I am sick and tired of everything going wrong in my life. I am sure than not many have known as many people to die within 21 years of their life. It is getting ridiculous. I was just told this morning that Jess's grandmother died over night. At least it was while she was asleep so we know that there was no pain involved. I want to so badly be down there for not just the funeral, because I have been a part of her family for 2 years now, but most importantly to support Jess. I know how badly she needs me right now and am beating the shit our of myself for not having the funds to go down and be there. If I wasn't such a dumb-ass and spent almost $1,000 on my credit card from July to September, I would have the money to buy a plane ticket and be down there on by Monday night.

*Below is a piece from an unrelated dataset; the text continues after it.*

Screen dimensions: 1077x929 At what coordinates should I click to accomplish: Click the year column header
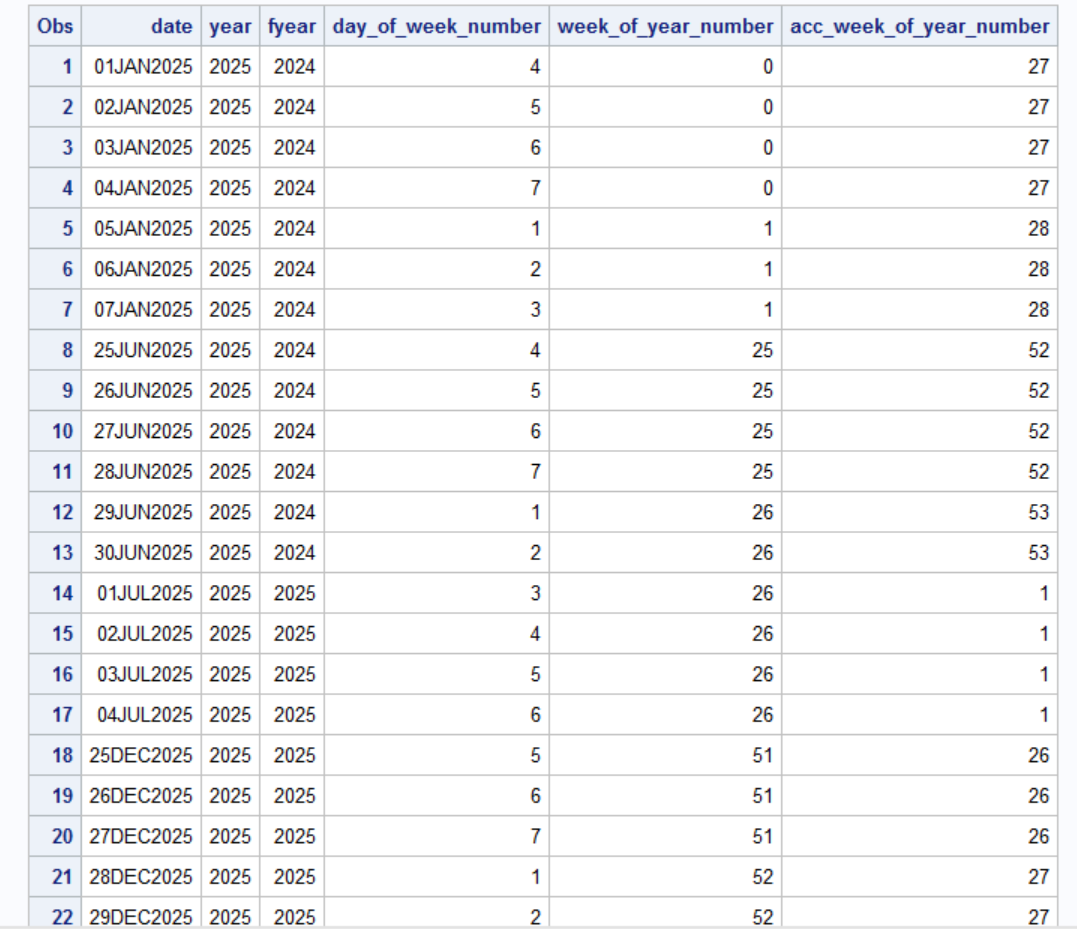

Right now I just have way too much shit going on in my life. I tried to make things a little easier on myself by talking to Jess's mom about what's been going on and how badly I want to be there, but got a little too ahead of myself and talked to her about something that I should not have talked to her about. It got Jess extremely pissed off at me and I am still kicking myself about it, and probably will be right now as you are reading this.

As for what all is on my mind, there is more than I can put in writing. The big things are my dad (which never seems to go away), my lack of work right now, Jess, her family, Christine (boss of what was supposed to be my job), and trying to get my mom to co-sign a loan from the bank.

My dad; where do I begin...right now his latest "news" is that because I waited an extra week to come up to NJ, he took off $25 a month from my allowance for next year. This is just retarded, and he sees it as a way to prove to me that I can't rely on him for money because I did not work enough this summer. Now with this new jobless situation, I would be dead if he were to find out, so the simple thing is to not tell him. As for the loan, it would be to not have to worry about relying upon him for school payments. I am sick and tired of him hanging the money issue over my head and using it to all ki9nds of advantages for himself, and would love to get a loan, not tell him, and use his allowance to pay it off.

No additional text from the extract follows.